Quick cybersex chats

For the first time in the history of the world, the global connectivity of the Internet means that you don’t have to be in the same country as someone to sexually menace that person.

The problem of this new sex crime of the digital age, fueled by ubiquitous Internet connections and webcams, is almost entirely unstudied. Brock Nicholson, head of Homeland Security Investigations in Atlanta, Georgia, recently said of online sextoriton, “Predators used to stalk playgrounds.

In at least one case, he posted nude photos of a victim on the Myspace account of a friend of the victim, which Mijangos had also hacked, after she refused to comply with his demands.

The malicious software he employed provided access to all files, photos, and videos on the infected computers.

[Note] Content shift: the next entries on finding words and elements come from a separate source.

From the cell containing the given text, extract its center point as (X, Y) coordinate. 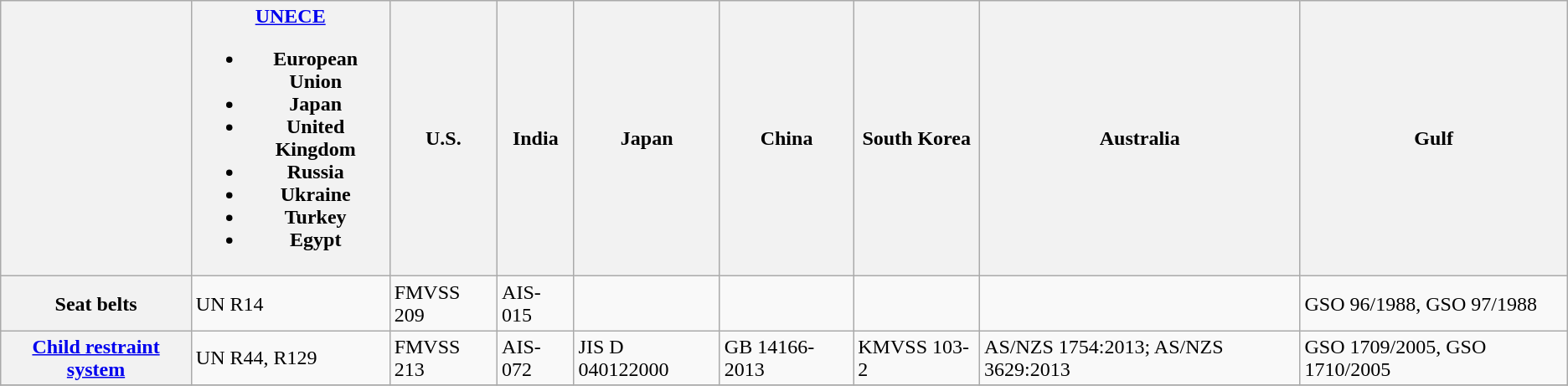
AIS-072 (536, 358)
UNECE European Union Japan United Kingdom Russia Ukraine Turkey Egypt (290, 139)
UN R14 (290, 303)
UN R44, R129 (290, 358)
Child restraint system (96, 358)
GB 14166-2013 (786, 358)
Seat belts (96, 303)
South Korea (916, 139)
FMVSS 209 (443, 303)
AS/NZS 1754:2013; AS/NZS 3629:2013 (1140, 358)
Gulf (1434, 139)
JIS D 040122000 (647, 358)
KMVSS 103-2 (916, 358)
GSO 96/1988, GSO 97/1988 (1434, 303)
Australia (1140, 139)
U.S. (443, 139)
India (536, 139)
China (786, 139)
AIS-015 (536, 303)
Japan (647, 139)
FMVSS 213 (443, 358)
GSO 1709/2005, GSO 1710/2005 (1434, 358)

And if they did, he would then threaten them further, notifying them that he knew they had told someone.

Mijangos’ actions constitute serial online sexual abuse—something, we shall argue, akin to virtual sexual assault.

As the prosecutor said in the case, Mijangos “play[ed] psychological games with his victims” His victims reported signs of immense psychological stress, noting that they had “trouble concentrating, appetite change, increased school and family stress, lack of trust in others, and a desire to be alone.” * * * As bizarre as the Mijangos case may sound, his conduct turns out to be not all that unusual.

We tend think of cybersecurity as a problem for governments, major corporations, and—at an individual level—for people with credit card numbers or identities to steal.

The average teenage or young-adult Internet user, however, is the very softest of cybersecurity targets.

More often, it involves manipulation and trickery on social media.

But at the core of the crime always lies the intersection of cybersecurity and sexual coercion.

The perpetrator wanted a pornographic video of the victim.